> **Work required**
Can you reproduce every one of the following rows word for word, with no changes?

··· Dataset ···

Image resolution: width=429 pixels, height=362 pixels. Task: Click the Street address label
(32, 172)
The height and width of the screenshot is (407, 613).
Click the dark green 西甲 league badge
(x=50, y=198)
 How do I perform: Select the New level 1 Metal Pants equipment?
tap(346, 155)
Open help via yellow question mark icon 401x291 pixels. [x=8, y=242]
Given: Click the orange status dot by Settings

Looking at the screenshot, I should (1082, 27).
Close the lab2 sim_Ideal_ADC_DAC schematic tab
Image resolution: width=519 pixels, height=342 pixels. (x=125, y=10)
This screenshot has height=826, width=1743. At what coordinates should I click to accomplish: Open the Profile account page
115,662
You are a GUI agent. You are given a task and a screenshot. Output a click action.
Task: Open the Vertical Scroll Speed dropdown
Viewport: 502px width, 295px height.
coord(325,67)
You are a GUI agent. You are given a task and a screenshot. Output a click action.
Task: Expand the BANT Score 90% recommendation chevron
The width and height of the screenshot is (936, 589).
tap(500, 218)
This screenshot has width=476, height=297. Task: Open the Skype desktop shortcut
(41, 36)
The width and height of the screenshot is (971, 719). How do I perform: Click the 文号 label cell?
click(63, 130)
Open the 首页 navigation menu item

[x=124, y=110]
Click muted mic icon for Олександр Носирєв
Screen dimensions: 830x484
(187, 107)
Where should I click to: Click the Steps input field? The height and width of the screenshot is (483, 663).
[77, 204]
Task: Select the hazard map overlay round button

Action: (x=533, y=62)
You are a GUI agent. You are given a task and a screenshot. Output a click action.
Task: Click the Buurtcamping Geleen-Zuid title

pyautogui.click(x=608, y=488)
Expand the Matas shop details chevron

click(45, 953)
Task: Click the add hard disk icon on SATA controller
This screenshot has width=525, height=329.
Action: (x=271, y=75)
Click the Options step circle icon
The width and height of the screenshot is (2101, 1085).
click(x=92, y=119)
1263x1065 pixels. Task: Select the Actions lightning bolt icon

···

> **Answer to this exercise**
Image resolution: width=429 pixels, height=362 pixels. Task: Click the Street address label
(32, 172)
The height and width of the screenshot is (407, 613).
Click the dark green 西甲 league badge
(x=50, y=198)
 How do I perform: Select the New level 1 Metal Pants equipment?
tap(346, 155)
Open help via yellow question mark icon 401x291 pixels. [x=8, y=242]
Given: Click the orange status dot by Settings

Looking at the screenshot, I should (1082, 27).
Close the lab2 sim_Ideal_ADC_DAC schematic tab
Image resolution: width=519 pixels, height=342 pixels. (x=125, y=10)
This screenshot has height=826, width=1743. At what coordinates should I click to accomplish: Open the Profile account page
115,662
You are a GUI agent. You are given a task and a screenshot. Output a click action.
Task: Open the Vertical Scroll Speed dropdown
Viewport: 502px width, 295px height.
coord(325,67)
You are a GUI agent. You are given a task and a screenshot. Output a click action.
Task: Expand the BANT Score 90% recommendation chevron
The width and height of the screenshot is (936, 589).
tap(500, 218)
This screenshot has width=476, height=297. Task: Open the Skype desktop shortcut
(41, 36)
The width and height of the screenshot is (971, 719). How do I perform: Click the 文号 label cell?
click(63, 130)
Open the 首页 navigation menu item

[x=124, y=110]
Click muted mic icon for Олександр Носирєв
Screen dimensions: 830x484
(187, 107)
Where should I click to: Click the Steps input field? The height and width of the screenshot is (483, 663).
[77, 204]
Task: Select the hazard map overlay round button

Action: (x=533, y=62)
You are a GUI agent. You are given a task and a screenshot. Output a click action.
Task: Click the Buurtcamping Geleen-Zuid title

pyautogui.click(x=608, y=488)
Expand the Matas shop details chevron

click(45, 953)
Task: Click the add hard disk icon on SATA controller
This screenshot has width=525, height=329.
Action: (x=271, y=75)
Click the Options step circle icon
The width and height of the screenshot is (2101, 1085).
click(x=92, y=119)
1263x1065 pixels. Task: Select the Actions lightning bolt icon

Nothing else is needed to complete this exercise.